Passage for review:
THERESA May will this evening head to Brussels for talks with European Union chiefs in a push to break the deadlock over Brexit.

The Prime Minister will meet Michel Barnier, the EU’s chief negotiator, and Jean-Claude Juncker, the Commission President, just days after they said exit negotiations were deadlocked.

Downing Street sources insisted the meeting had "been in the diary for weeks" but the announcement caused surprise in Westminster and was not in Mr Juncker’s pre-released diary.

It comes after last week's negotiations ended with little movement.

Mrs May, who will be joined by Brexit Secretary David Davis, is expected to have discussions with European counterparts over the coming days ahead of a meeting of all EU leaders later in the week.

No 10 said the PM and Angela Merkel, the German Chancellor, had agreed the "importance of continued constructive progress" in the UK's exit negotiations in an early morning telephone call on Sunday.

Over dinner, the PM will hope to end the stalemate over the divorce settlement that is stopping post-Brexit trading relationship being discussed.

After the fifth round of discussions were brought to a close last week, Mr Barnier said he would not recommend that talks moved on to the next stage when he attends the European Council on Thursday.

The EU’s chief negotiator bemoaned how the negotiations had ended without making any "great steps forward" and there was "disturbing deadlock" over the size of Britain's divorce bill.

Mr Juncker said the Brexit process will take "longer than we initially thought," blaming delays on Britain's failure to settle its financial obligations.

The Government wants EU leaders to expand Mr Barnier's negotiating mandate to allow some headway to be made.

David Jones, the former Brexit minister, however, said Britain should suspend negotiations until the EU was prepared to talk "sensibly about money" as well as future trade terms.

Yet Labour's John McDonnell suggested Tory MPs were in talks with Labour to prevent Britain leaving the bloc without a deal.

The Shadow Chancellor said the UK Parliament could stop the Tory Government taking the country out of the block without an agreement in place and claimed discussions were "going right the way across the House".

But Chris Grayling, the Transport Secretary, said the Labour MP was talking "nonsense" and accused him of threatening to create a chaotic Brexit.

He insisted Britain would "succeed whatever happens" but claimed farmers would "grow more here" if the UK left without a deal.

This morning, Ken Clarke, the former Conservative Chancellor, said Mrs May needed to convince European leaders that the Government could deliver an agreement as he insisted that Parliament could constitutionally block a no-deal exit from the EU if it chose to.

Asked if Parliament had the power to veto a no-deal option with the consequence that Britain would remain in the EU, Mr Clarke told BBC Radio 4's Today programme: "As an off-the-cuff constitutional legal reply, yes, it does. This is a parliamentary democracy, Parliament here can do, practically, what it likes.

"But a majority would wish to look in the round at whatever this crisis scenario is that has arisen at the time."

Mr Clarke said his proposed amendments to the EU Withdrawal Bill were not intended to reverse leaving, but to bind "ultra-right" members of the Cabinet to ensure the UK got the best Brexit deal.

"Parliament, if we amend this Bill properly, can start binding in the ultra-right members of the Cabinet, and the ultra-left members of the shadow cabinet, into going in that direction."

The europhile backbencher said a no-deal situation would be “catastrophic” for the UK economy in the short term.

In what is likely to be seen as a dig at Boris Johnson, the Foreign Secretary, Mr Clarke said: "We mustn't be seduced by this bizarre stuff of the lion roaring and of President Trump and the Japanese and protectionist countries around the world all being prepared to open their markets to us; no rules we have got to comply with and no obligations. Just 'come and sell us whatever you want'.

"This is compete fantasy. It's la-la land. It's going down the rabbit hole with a white rabbit," added the Nottingham MP.

Stored rows:
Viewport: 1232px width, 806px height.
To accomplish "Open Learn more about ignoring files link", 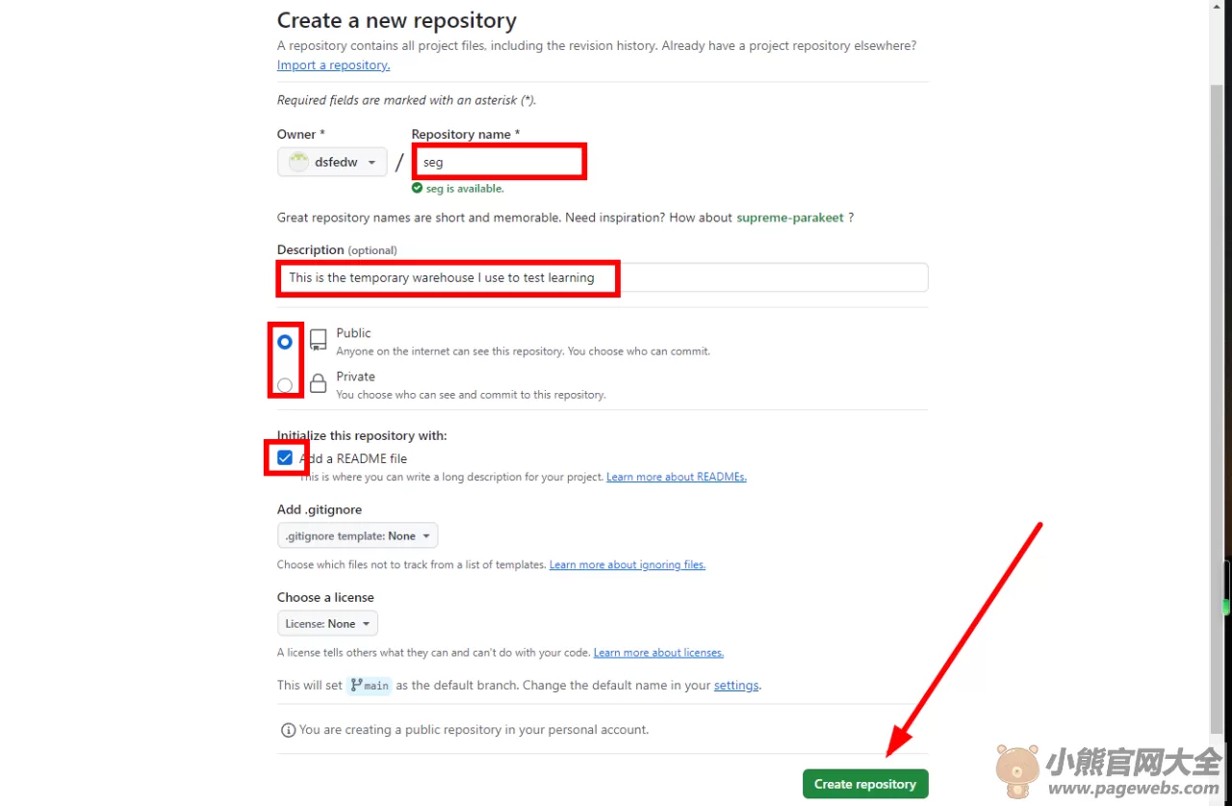I will click(x=628, y=564).
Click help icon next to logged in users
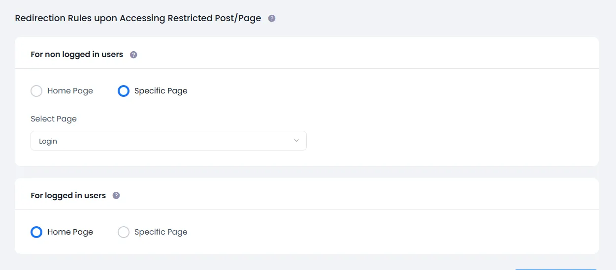This screenshot has width=616, height=270. [x=116, y=196]

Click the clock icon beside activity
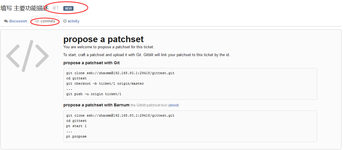click(x=65, y=21)
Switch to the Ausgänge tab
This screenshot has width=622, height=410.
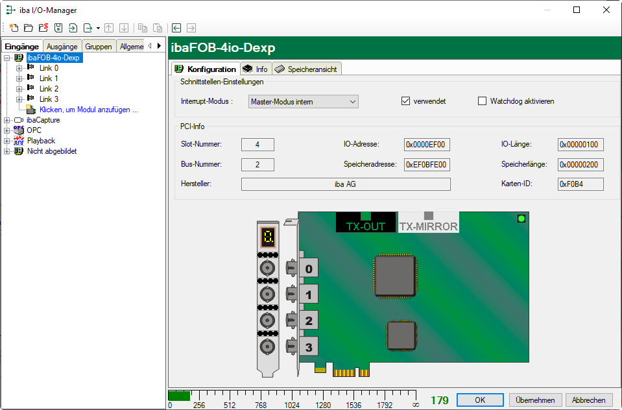tap(62, 47)
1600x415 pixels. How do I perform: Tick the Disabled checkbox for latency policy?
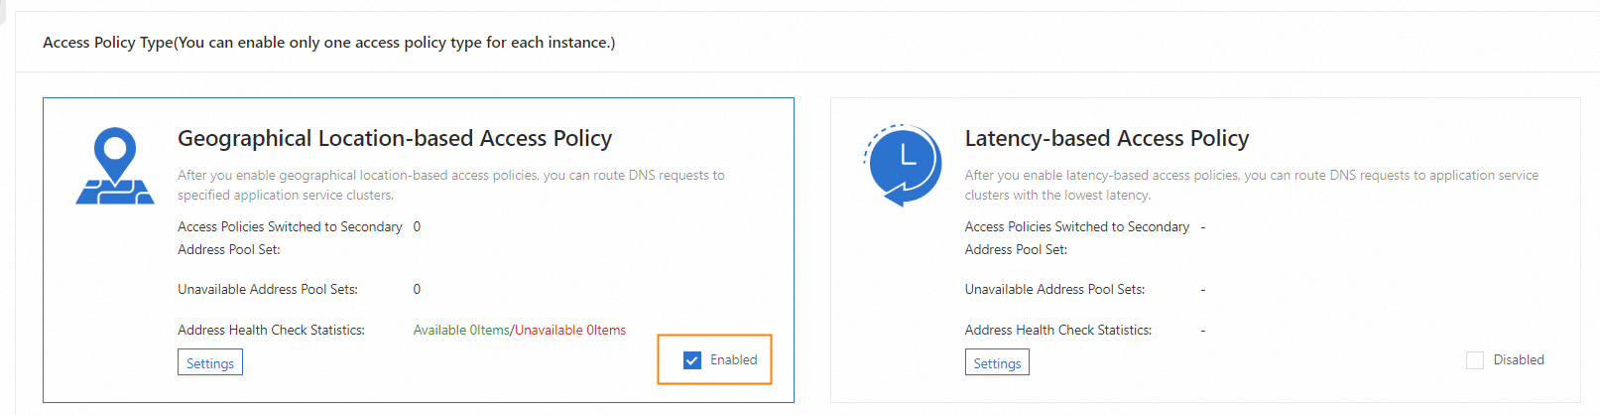[1474, 360]
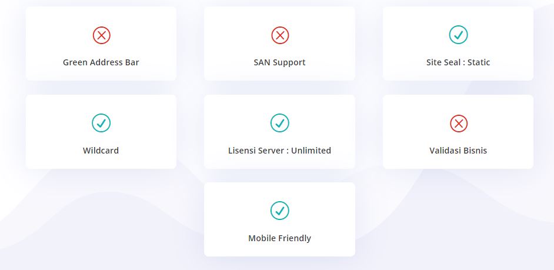This screenshot has width=554, height=270.
Task: Select the "Lisensi Server : Unlimited" text
Action: (x=279, y=151)
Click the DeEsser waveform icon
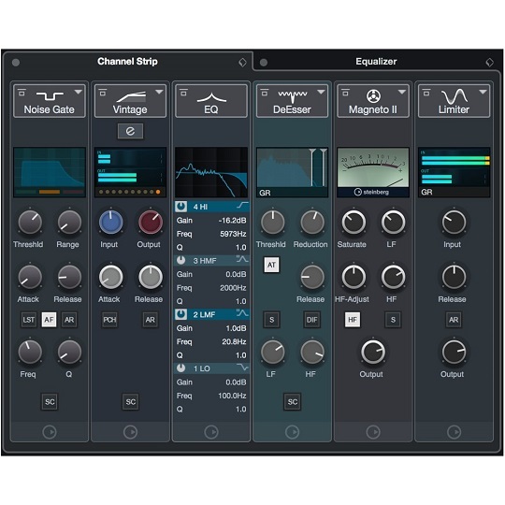Image resolution: width=505 pixels, height=505 pixels. click(293, 95)
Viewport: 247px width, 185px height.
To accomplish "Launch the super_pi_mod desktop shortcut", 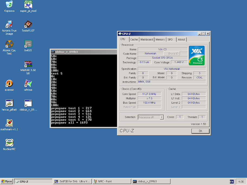I will coord(28,5).
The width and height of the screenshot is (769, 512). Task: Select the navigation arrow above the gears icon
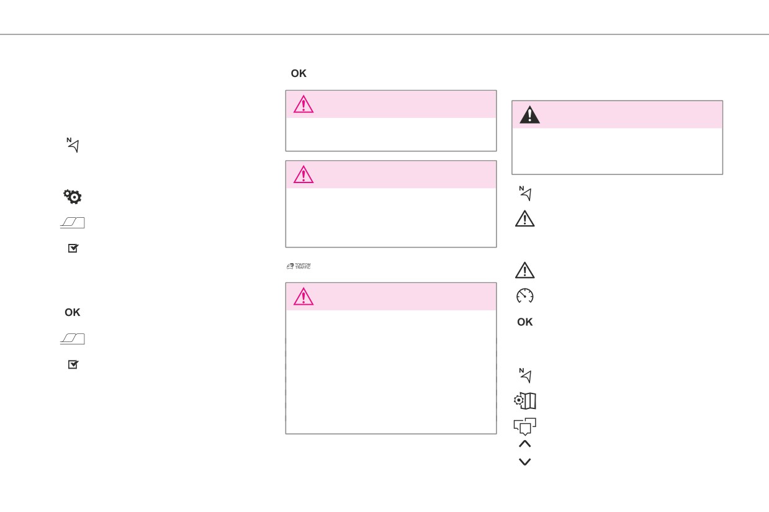pos(73,146)
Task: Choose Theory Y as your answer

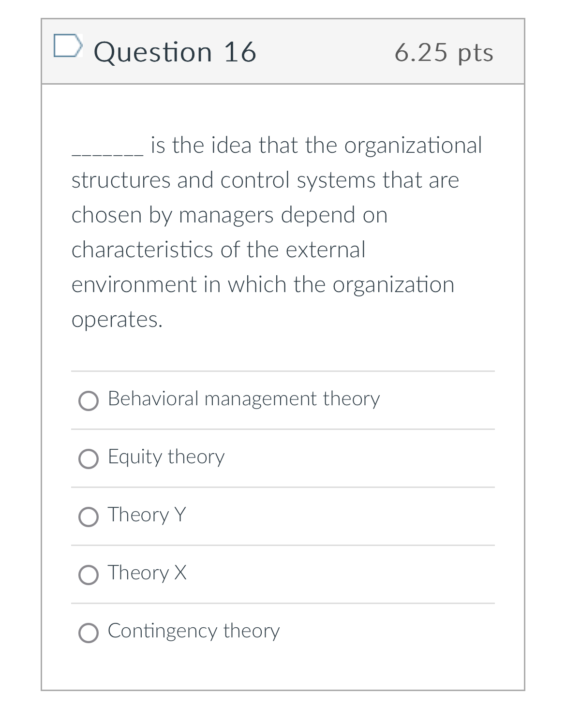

Questions on the material:
**1)** Rewrite the Brexit talks article from "Mr Juncker said" to "bloc without a deal.", swapping "negotiating mandate" for "bargaining mandate".
**2)** In the Brexit talks article, who will join Mrs May in Brussels?

Answers in order:
**1)**
Mr Juncker said the Brexit process will take "longer than we initially thought," blaming delays on Britain's failure to settle its financial obligations.

The Government wants EU leaders to expand Mr Barnier's bargaining mandate to allow some headway to be made.

David Jones, the former Brexit minister, however, said Britain should suspend negotiations until the EU was prepared to talk "sensibly about money" as well as future trade terms.

Yet Labour's John McDonnell suggested Tory MPs were in talks with Labour to prevent Britain leaving the bloc without a deal.

**2)** Brexit Secretary David Davis.